Ambas afirmam que o continente já viveu momentos de baque demográfico, como as grandes guerras, em que mulheres eram convocadas a procriar para compensar as perdas. Agora, porém, o projeto ganha “subtons eugenistas”, nas palavras de Goetz, e bebe de uma fonte controversa, a teoria conspiratória conhecida como “A Grande Substituição”.
De autoria do francês Renaud Camus, ela afirma que as elites cooperam para substituir populações europeias brancas, afetadas por baixas nas taxas de fecundidade, por povos não-brancos por meio da migração em massa. A solução para os teóricos da conspiração seria, assim, o incentivo à procriação.
Katalin Novak, ex-presidente da Hungria, era uma das vozes da defesa do natalismo no governo Orbán. Ela continuou defendendo a bandeira mesmo depois que se viu obrigada a renunciar ao cargo, após perdoar um homem condenado por pedofilia. No ano passado, ela fundou uma ONG dedicada à promoção global do projeto de crescimento populacional, a XY Worldwide.
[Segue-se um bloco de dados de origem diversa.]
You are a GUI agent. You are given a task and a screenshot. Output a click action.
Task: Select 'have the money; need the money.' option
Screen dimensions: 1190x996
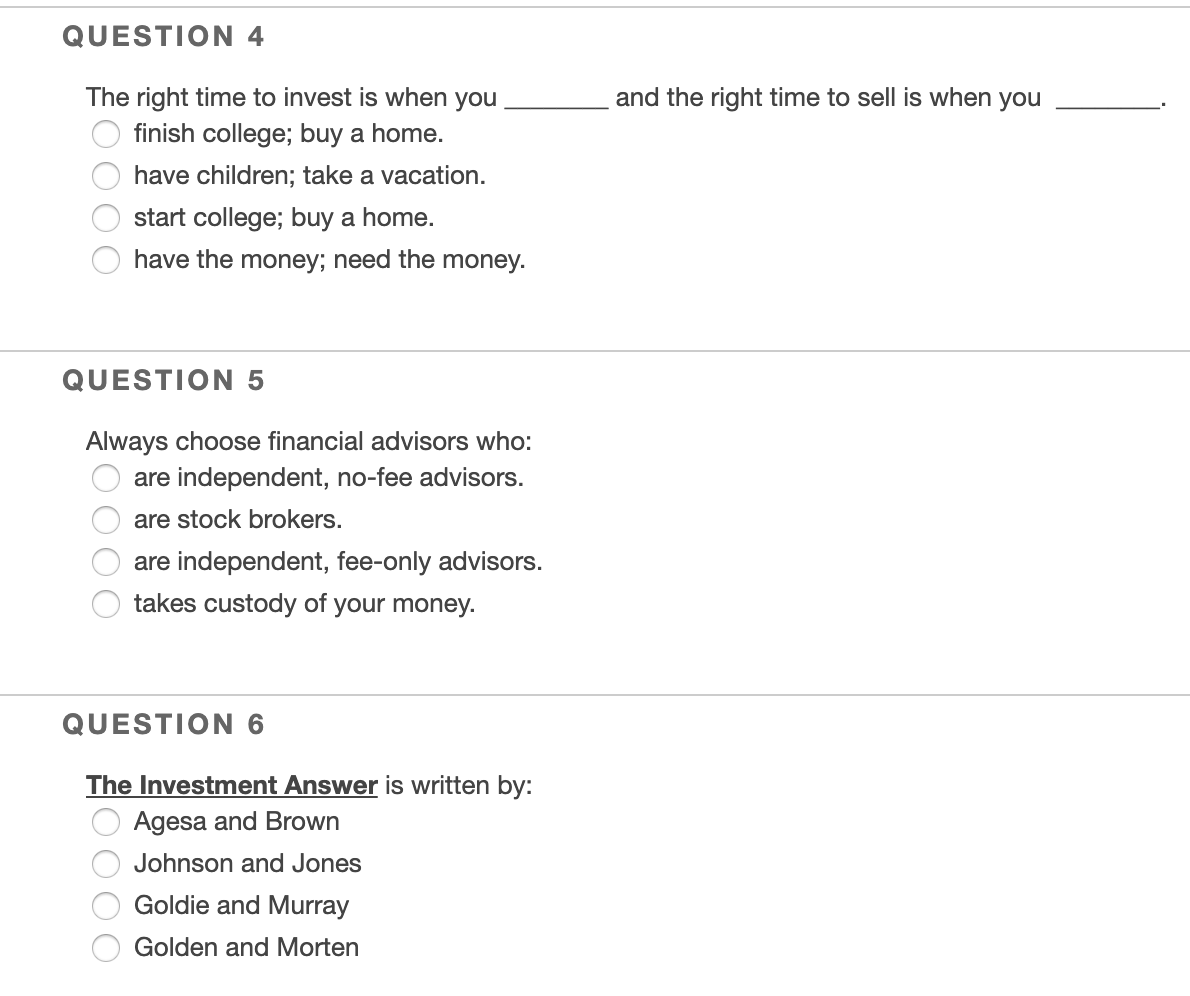106,260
São figuras femininas como Novak, a primeira-ministra italiana Meloni e a política francesa Le Pen que atuam como garotas-propaganda da ideia de centralidade na família. Meloni, por exemplo, bradou que era “mulher, mãe, italiana, cristã” em um discurso famoso de 2021 em que contestava os direitos LGBTQIA+.
“[Meloni e Le Pen] se posicionaram estrategicamente como figuras que simbolizam os valores familiares”, diz Goetz. “Ao enfatizar o papel de mães em público, elas tentam normalizar as políticas natalistas centralizadas na família.”
A pesquisadora alemã acrescenta que essas personagens costumam navegar bem a contradição de se apresentarem como matriarcas acima de tudo e trabalharem profissionalmente na política. Ela cita outra figura semelhante, Barbara Rosenkranz, liderança do partido de ultradireita Freiheitliche Partei Österreichs que foi integrante da Assembleia Nacional, mas dizia que sua principal função era ser mãe —de dez filhos— e dona de casa.
Essa ênfase na maternidade busca justificar políticas que encorajam mulheres a assumir papéis tradicionais, “posicionando a maternidade como uma escolha pessoal e um dever nacional”, diz Goetz.
Pato considera o “familismo” um dos pilares do nacionalismo europeu atual. O termo implica a compreensão da família como “fundação da nação” e “subjuga direitos reprodutivos individuais à demanda nacional pela reprodução”.
Líderes que promovem essas ideias “não precisam de um gabarito vindo dos EUA”, observa Goetz. “Mas acredito que os partidos da ultradireita europeia se sentem validados pelo que acontece lá, como uma forma de justificar ainda mais a sua agenda nacionalista e pró-natalista.”